Could you reproduce, exactly and alone, the lines running from the one with "Cancel the dialog with the Cancel button" to the end of the data below?
= Beginning of Section =
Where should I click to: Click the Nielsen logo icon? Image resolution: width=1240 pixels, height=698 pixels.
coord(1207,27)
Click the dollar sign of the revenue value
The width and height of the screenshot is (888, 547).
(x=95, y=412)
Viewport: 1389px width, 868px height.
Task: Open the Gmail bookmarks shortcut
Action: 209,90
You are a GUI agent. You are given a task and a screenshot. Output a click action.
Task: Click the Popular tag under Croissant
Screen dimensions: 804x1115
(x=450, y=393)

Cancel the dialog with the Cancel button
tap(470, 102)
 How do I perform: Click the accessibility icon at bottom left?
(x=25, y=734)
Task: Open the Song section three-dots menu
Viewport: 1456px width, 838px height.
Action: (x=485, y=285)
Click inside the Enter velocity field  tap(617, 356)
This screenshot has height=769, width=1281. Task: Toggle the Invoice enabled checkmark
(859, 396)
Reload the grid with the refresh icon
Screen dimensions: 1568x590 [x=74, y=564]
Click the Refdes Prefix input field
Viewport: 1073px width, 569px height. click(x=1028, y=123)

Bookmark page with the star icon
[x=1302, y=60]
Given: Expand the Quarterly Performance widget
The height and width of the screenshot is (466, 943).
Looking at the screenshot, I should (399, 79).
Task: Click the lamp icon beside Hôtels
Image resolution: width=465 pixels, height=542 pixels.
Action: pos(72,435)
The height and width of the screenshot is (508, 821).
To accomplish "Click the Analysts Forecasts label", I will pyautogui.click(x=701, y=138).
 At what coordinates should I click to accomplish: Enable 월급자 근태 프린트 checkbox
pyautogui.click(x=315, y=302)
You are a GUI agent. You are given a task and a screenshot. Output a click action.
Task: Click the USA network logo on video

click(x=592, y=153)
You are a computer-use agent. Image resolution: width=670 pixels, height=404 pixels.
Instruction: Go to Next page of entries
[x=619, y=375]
= End of Section =
◆ **Output for this task**
Cancel the dialog with the Cancel button
tap(470, 102)
 How do I perform: Click the accessibility icon at bottom left?
(x=25, y=734)
Task: Open the Song section three-dots menu
Viewport: 1456px width, 838px height.
Action: (x=485, y=285)
Click inside the Enter velocity field  tap(617, 356)
This screenshot has height=769, width=1281. Task: Toggle the Invoice enabled checkmark
(859, 396)
Reload the grid with the refresh icon
Screen dimensions: 1568x590 [x=74, y=564]
Click the Refdes Prefix input field
Viewport: 1073px width, 569px height. click(x=1028, y=123)

Bookmark page with the star icon
[x=1302, y=60]
Given: Expand the Quarterly Performance widget
The height and width of the screenshot is (466, 943).
Looking at the screenshot, I should (399, 79).
Task: Click the lamp icon beside Hôtels
Image resolution: width=465 pixels, height=542 pixels.
Action: pos(72,435)
The height and width of the screenshot is (508, 821).
To accomplish "Click the Analysts Forecasts label", I will pyautogui.click(x=701, y=138).
 At what coordinates should I click to accomplish: Enable 월급자 근태 프린트 checkbox
pyautogui.click(x=315, y=302)
You are a GUI agent. You are given a task and a screenshot. Output a click action.
Task: Click the USA network logo on video

click(x=592, y=153)
You are a computer-use agent. Image resolution: width=670 pixels, height=404 pixels.
Instruction: Go to Next page of entries
[x=619, y=375]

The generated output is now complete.